No tiger shrimp since my pH was wrong.
The cherry shrimp are now at 40+ (started with 10).
Added:

6 more tetras (2 died).
5 baby dwarf crayfish (C. Puer).
2 otos
Did my first water change since I started (6months).

*Total population:*

7 glo-light tetras
40+ red cherry shrimp
1 adult C. Puer (dwarf crayfish)
5 baby C. Puers.
 2 otos
 100+ snails (pond and ramshorn)
It's been 2 weeks and we now have seen 3 baby C. Puers.​
Here is a picture I took a little over 2 weeks ago (3/29) just after a pruning session. (I pruned again last weekend and took good plants to place in the new El Natural (#3) aquarium)

This is a panorama of 3 pictures (which is why the right side is yellow).
It's a link and is about 300k in size.










Thanks

P.S. I need more hiding spots for the crayfish. Any opinions on adding the driftwood again (where the eggshell is, since that is slowly being disolved and eaten).
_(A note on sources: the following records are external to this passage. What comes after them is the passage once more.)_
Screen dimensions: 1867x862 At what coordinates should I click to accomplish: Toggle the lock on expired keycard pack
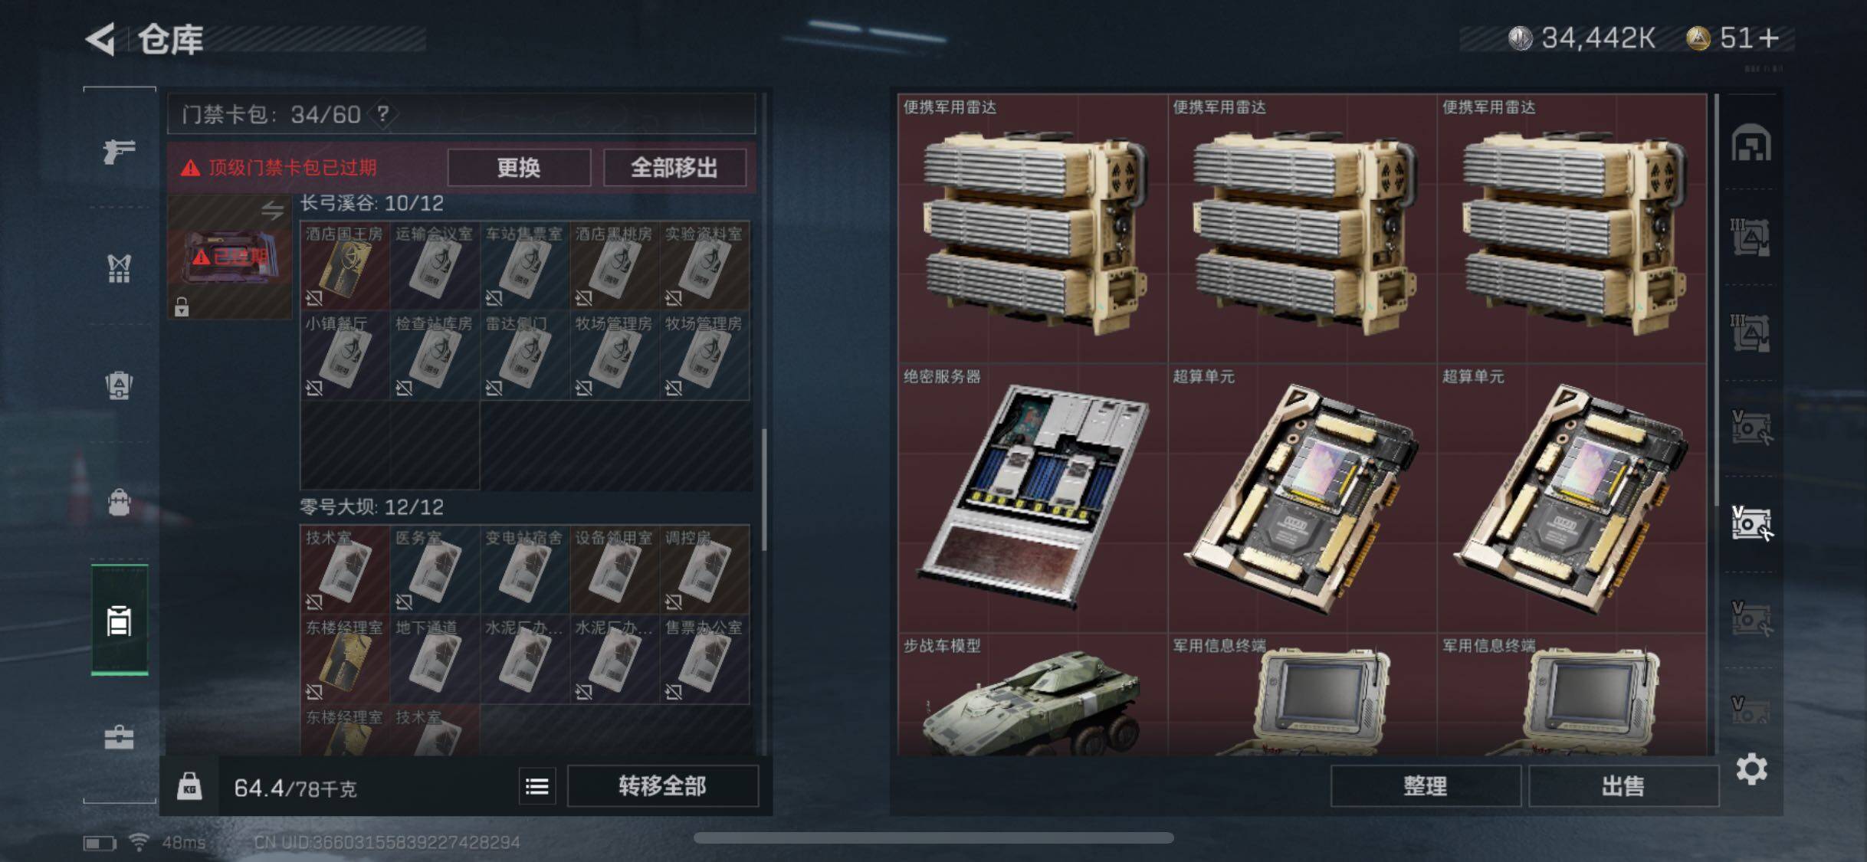182,307
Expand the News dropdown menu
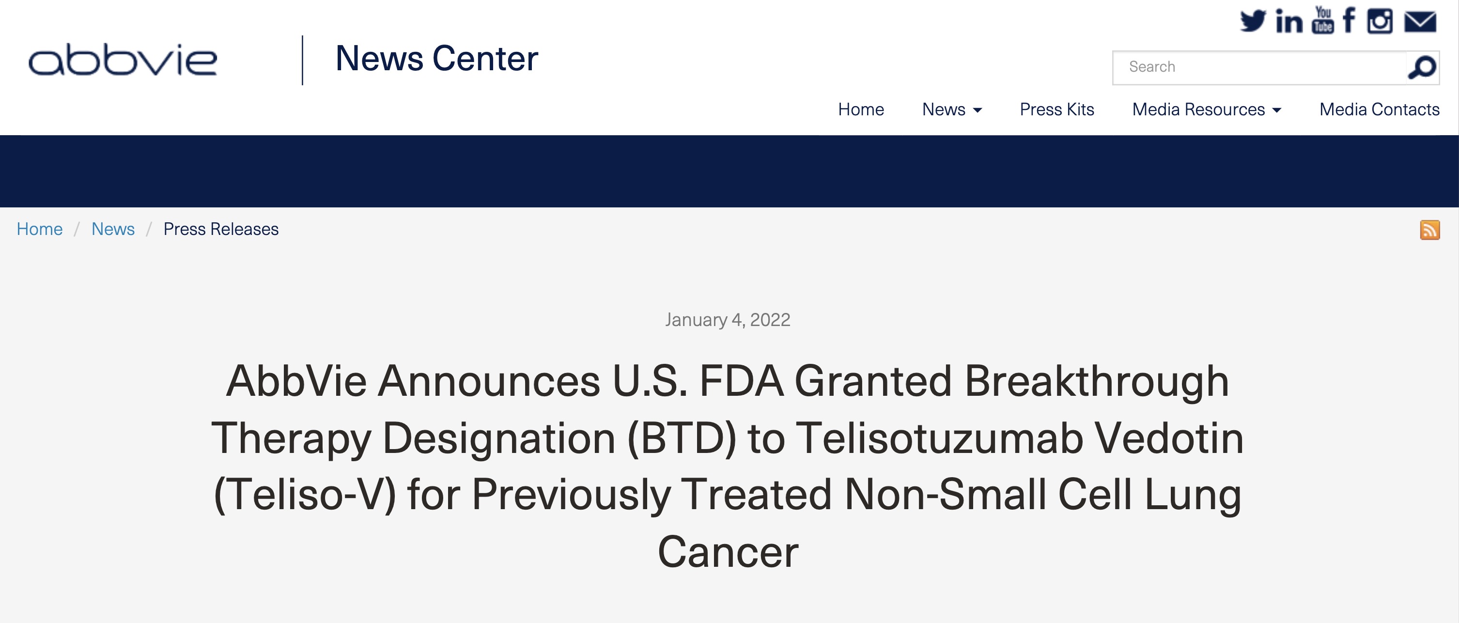Screen dimensions: 1459x623 tap(944, 109)
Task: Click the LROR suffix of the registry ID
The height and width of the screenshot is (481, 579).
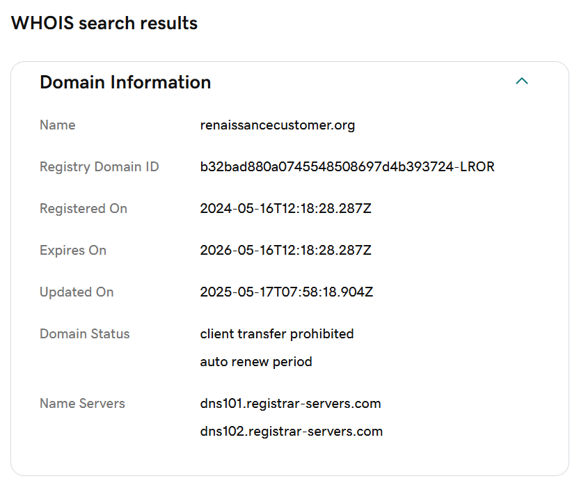Action: pyautogui.click(x=477, y=166)
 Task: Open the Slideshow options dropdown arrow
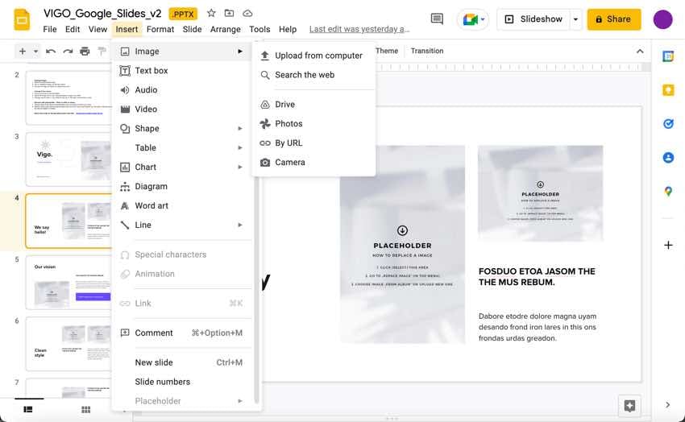[575, 19]
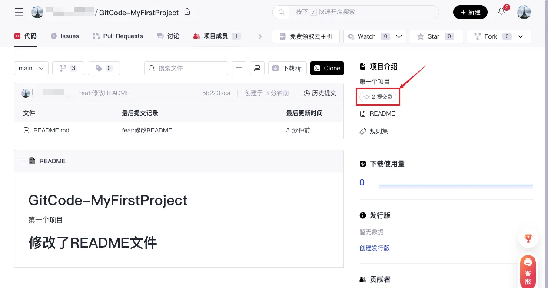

I worry about ammonia spikes. I was thinking of breaking the drift wood in further pieces and maybe drilling holes to off lots of hiding spaces.


----------



## Guppyteacher (May 6, 2008)

I love your tank! Maybe some more flat rocks stacked on top of each other would provide the hiding places you are wanting. My grandfather has a farm just outside of town. Every summer my dad would have to walk the fields and gather stones out of it and take them to the woods to dump them. When I got older that became my job. Now I go out to the rock pile and steal the nice flat rocks for my aquariums. How times change. Again I love the tank and what you have done with it. I am getting a 20 gallon tank tomorrow but its the tall one. I sure wish it was the wide though. They look so nice and give everything more room to roam. Thank you for sharing. What was your substrate? Just top soil with a layer of gravel?


----------



## newbie314 (Mar 2, 2007)

Thanks for the complement.

I'm using generic top soil from Lowes (comes in a red bag) and aquarium gravel. I like the color, light brown.

I do have the rocks on the left. I guess I could do more rocks. Funny is I did use half an eggshell but nobody wanted to hang out there.

I'm think small pieces with hollows maybe, and definately a few small holes to stop any bad air getting traped from the soil.


----------